Rewrite the lines of the material as a numbered list, starting at the line that contains "This screenshot has" and running through the end of the material, both ends included. Skip any blank lines and leave the pictures out of the answer.
## start Provided data
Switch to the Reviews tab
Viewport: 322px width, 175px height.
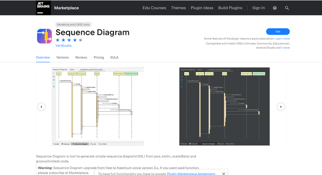coord(81,57)
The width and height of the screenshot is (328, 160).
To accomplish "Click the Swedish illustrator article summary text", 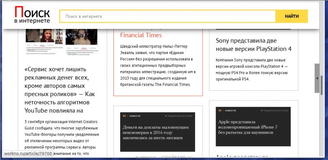I will tap(158, 65).
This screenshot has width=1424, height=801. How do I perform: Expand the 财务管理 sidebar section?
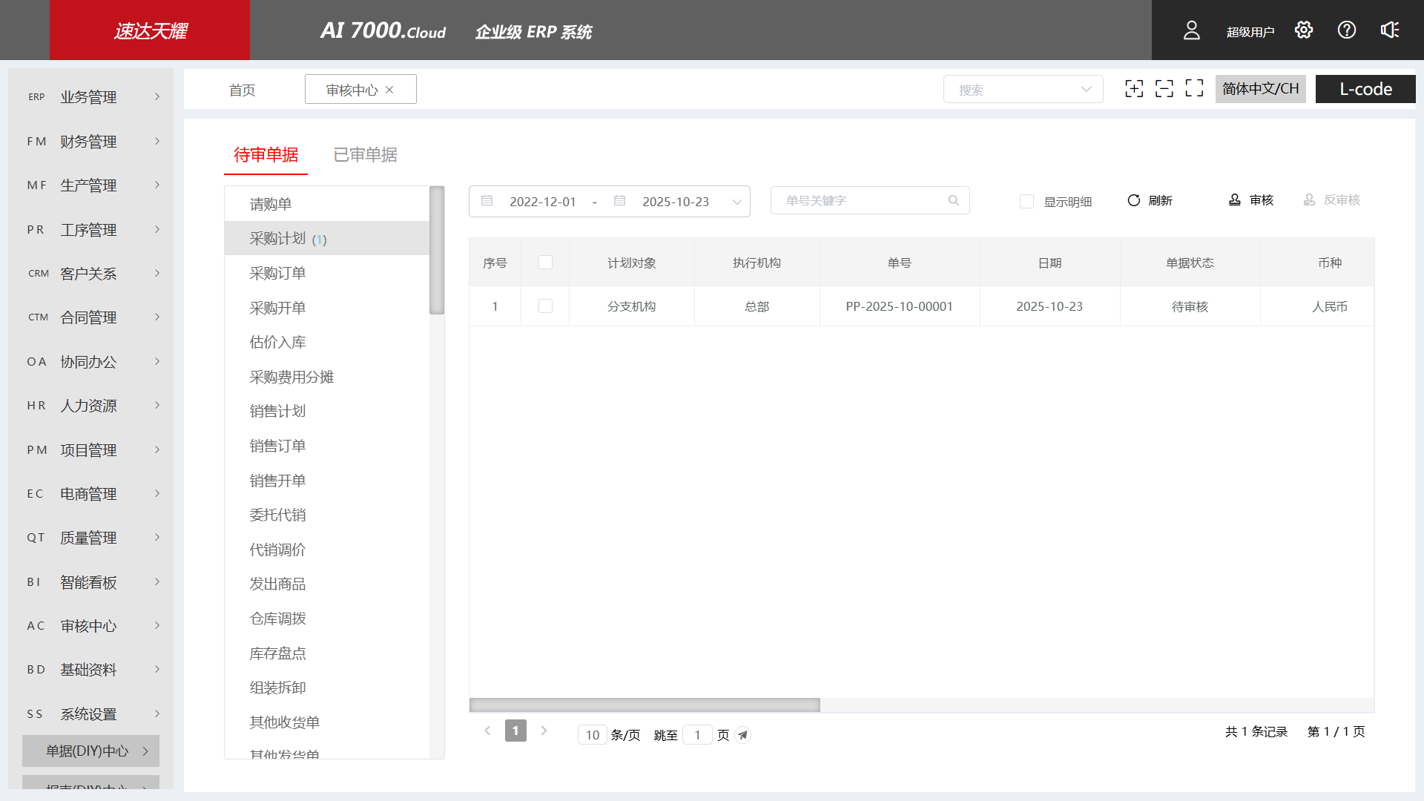click(x=90, y=141)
## end Provided data
Response —
1. This screenshot has width=1424, height=801. How do I perform: Expand the 财务管理 sidebar section?
2. click(x=90, y=141)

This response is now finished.